__ARTIKEL__.
Vakanties van vroeger – 10 februari 2013

Vakanties van vroeger

In mijn jeugd was er geen geld om met vakantie te gaan. Hooguit logeerden we dan met het hele gezin bij opa en oma in Ede en maakten daar fietstochten naar de familie in de Betuwe, waar een oom van mijn vader woonde. Daar was een grote kersenboomgaard waar we alles mochten plukken wat we wilden en ook nog een grote hoeveelheid bessenstruiken waar de rode besjes en de kruisbessen om het hardst met elkaar vochten wie er de meeste aan had hangen. Ook mochten we eieren rapen in de grote kippenstal die er stond. sysseltIn Ede zelf woonden twee broers van mijn vader en in Wageningen een zus van mijn moeder en daar gingen we dan ook op bezoek. Ik heb heel wat spelletjes gespeeld met de neefjes en nichtjes.
Ook maakten we wandelingen naar de Ginkelse heide en langs de spoorlijn om bramen te plukken en wat later bosbessen. Er waren grote zandverstuivingen in het bos de Sysselt waar grote bomen tot klimbomen waren vergroeid. Hele dagen brachten we hier door met de boterhammen en de ranja en emmers, een schepje en een bal.

 

 

 

 

Op mijn twaalfde gingen we voor het eerst echt op vakantie. Mijn ouders huurden samen met een ander gezin met ook twee dochters een 8-persoons huisje op een terrein in Dirkshorn. Er waren twee slaapkamers en in elke slaapkamer was een tweepersoons-stapelbed. Wij lagen boven en mijn ouders beneden. De toiletten en douches waren aan het begin van het terrein en daar moesten we naar toe om ons te wassen en dergelijke. ’s Nachts werd er een emmer onder het bed gezet voor echt hoge nood.

__KORTE OPDRACHT 1__. In welke plaats huurden de ouders volgens de tekst over vakanties van vroeger samen met een ander gezin een huisje?
__KORTE OPDRACHT 2__. Zet de alinea die begint met „Ook maakten we wandelingen” uit de tekst over vakanties van vroeger om in een korte opsomming met de belangrijkste feiten.
__KORTE OPDRACHT 3__. Neem uit de tekst over vakanties van vroeger alsjeblieft letterlijk over wat tussen "Ook maakten we" en "en een bal." staat, beide inbegrepen.

Vermeldingen uit een collectie
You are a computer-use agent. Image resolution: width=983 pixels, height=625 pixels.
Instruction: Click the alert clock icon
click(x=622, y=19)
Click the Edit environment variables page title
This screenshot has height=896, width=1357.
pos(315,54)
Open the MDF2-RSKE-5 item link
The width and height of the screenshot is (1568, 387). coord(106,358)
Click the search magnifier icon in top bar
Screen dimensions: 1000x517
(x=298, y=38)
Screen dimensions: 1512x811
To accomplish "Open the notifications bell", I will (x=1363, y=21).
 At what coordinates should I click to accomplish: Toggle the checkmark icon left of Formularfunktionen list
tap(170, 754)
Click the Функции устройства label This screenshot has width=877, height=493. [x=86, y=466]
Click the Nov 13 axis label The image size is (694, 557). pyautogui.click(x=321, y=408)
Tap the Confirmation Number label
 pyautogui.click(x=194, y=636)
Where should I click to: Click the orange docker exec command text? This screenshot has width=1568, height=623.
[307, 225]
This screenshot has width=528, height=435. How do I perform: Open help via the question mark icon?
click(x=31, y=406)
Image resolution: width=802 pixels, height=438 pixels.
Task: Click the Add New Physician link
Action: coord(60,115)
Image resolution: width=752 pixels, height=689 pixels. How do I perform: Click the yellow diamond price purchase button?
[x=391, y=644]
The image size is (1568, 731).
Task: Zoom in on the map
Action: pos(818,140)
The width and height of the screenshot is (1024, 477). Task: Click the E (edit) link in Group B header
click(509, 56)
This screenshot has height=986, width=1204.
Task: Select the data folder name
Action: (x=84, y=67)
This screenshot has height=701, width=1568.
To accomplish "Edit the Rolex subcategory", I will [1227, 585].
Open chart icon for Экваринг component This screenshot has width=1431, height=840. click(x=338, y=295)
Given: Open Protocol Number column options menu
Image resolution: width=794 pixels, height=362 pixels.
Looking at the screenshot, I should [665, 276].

__UITWERKING 1__. In Dirkshorn.

__UITWERKING 2__.
- Wandelingen naar de Ginkelse heide en langs de spoorlijn om bramen en later bosbessen te plukken
- In het bos de Sysselt grote zandverstuivingen, met grote bomen die tot klimbomen waren vergroeid
- Daar hele dagen doorgebracht met boterhammen, ranja, emmers, een schepje en een bal

__UITWERKING 3__.
Ook maakten we wandelingen naar de Ginkelse heide en langs de spoorlijn om bramen te plukken en wat later bosbessen. Er waren grote zandverstuivingen in het bos de Sysselt waar grote bomen tot klimbomen waren vergroeid. Hele dagen brachten we hier door met de boterhammen en de ranja en emmers, een schepje en een bal.